Without the apex bank fixing governance, new capital risks become fresh fuel for old excesses.

The Unresolved Burden of Non-Performing Loans (NPLs)

Data from the CBN’s latest macroeconomic outlook showed that the banking industry’s Non-Performing Loans ratio climbed to an estimated 7 percent, pushing the sector above the prudential ceiling of 5 percent. Nigeria’s banking sector continues to be drowned with high volumes and recurring non-performing loans (NPLs), and this is often concentrated in sectors such as oil and gas, power, and government-linked projects. Though with the trend of events, one may say that regulatory forbearance has helped maintain surface stability in the sector, no doubt it has also masked underlying vulnerabilities.

The truth is that a credible recapitalisation exercise must confront this reality head-on. Loan classification and provisioning standards should reflect economic truth, not regulatory convenience. Banks should not be allowed to carry impaired assets indefinitely while presenting healthy balance sheets to investors and the public.

Transparency around asset quality is not a threat to stability; it is a foundation for it.

How Foreign Exchange Risk Quietly Amplifies Financial Shocks

Few risks have damaged bank balance sheets in recent years as severely as foreign exchange volatility. Many banks continue to carry significant FX mismatches, borrowing short-term in foreign currency while lending long-term to clients with naira revenues.

During periods of FX adjustment, these mismatches can rapidly erode capital, no matter how well-capitalised a bank appears on paper. Recapitalisation must therefore be accompanied by tighter supervision of FX exposure, stronger disclosure requirements, and realistic stress testing that assumes adverse currency scenarios, not best-case outcomes.

Ignoring FX risk is no longer an option in a structurally import-dependent economy.

Concentration Risk and the Narrow Credit Base

Another long-standing weakness is excessive concentration risk. A disproportionate share of bank lending is often tied to a small number of large corporates or government-related exposures. While this may appear safe in the short term, it creates systemic vulnerability when those sectors face stress.

At the same time, the real economy, particularly SMEs and productive sectors, remains underfinanced because, over the years, Nigeria’s banks faced significant concentration risk, particularly in the oil and gas sector and in foreign currency exposure, while grappling with a narrow credit base characterised by limited lending to the private sector. This is due to high credit risk and tight monetary policy. Owing to this trend, recapitalisation should therefore be in alignment with policies that encourage credit diversification, improved credit underwriting, and smarter risk-sharing mechanisms, and not the other way round.

■ DATA SHOWN ■
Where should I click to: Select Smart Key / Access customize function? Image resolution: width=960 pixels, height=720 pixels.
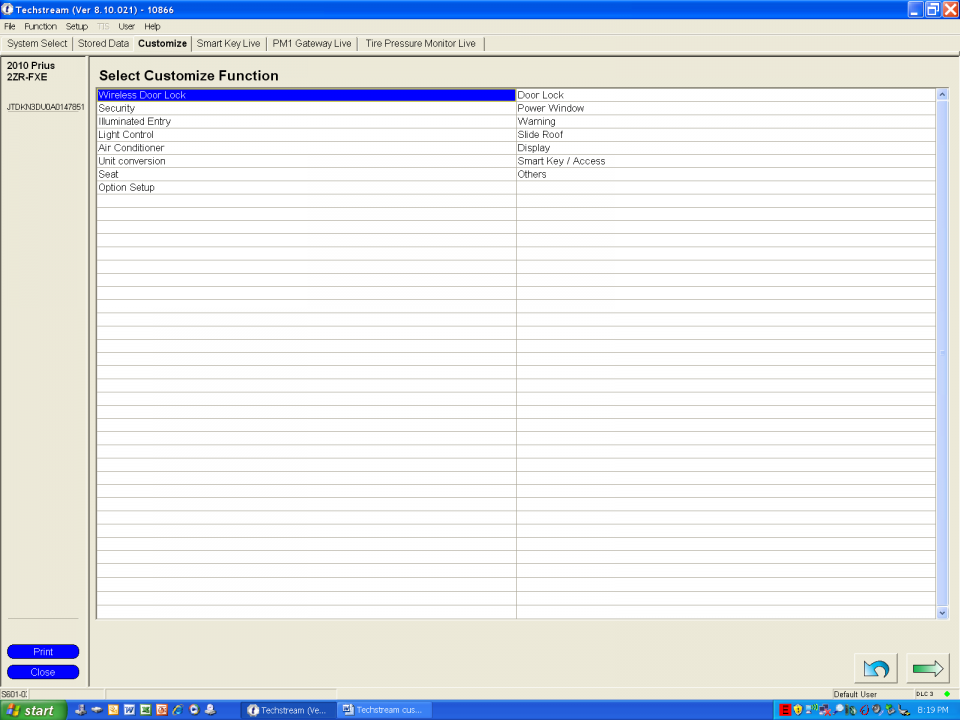click(x=560, y=161)
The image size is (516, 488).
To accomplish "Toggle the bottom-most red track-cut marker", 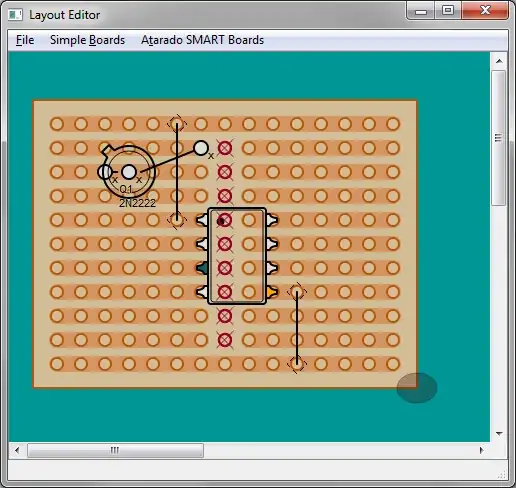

■ REQUIREMENTS ■
Decide whether each statement agrees with the text on Nigeria's banking sector, answering yes or no and quoting the words of the text that settle it. 1. The industry's ratio of non-performing loans rose above the prudential ceiling. 2. Transparency around asset quality is described as a threat to stability. 3. Stress testing should assume best-case currency outcomes. The material plays no part in this exercise.

■ EXERCISE RESULT ■
1. Yes: "climbed to an estimated 7 percent, pushing the sector above the prudential ceiling of 5 percent"
2. No: "Transparency around asset quality is not a threat to stability; it is a foundation for it."
3. No: "realistic stress testing that assumes adverse currency scenarios, not best-case outcomes"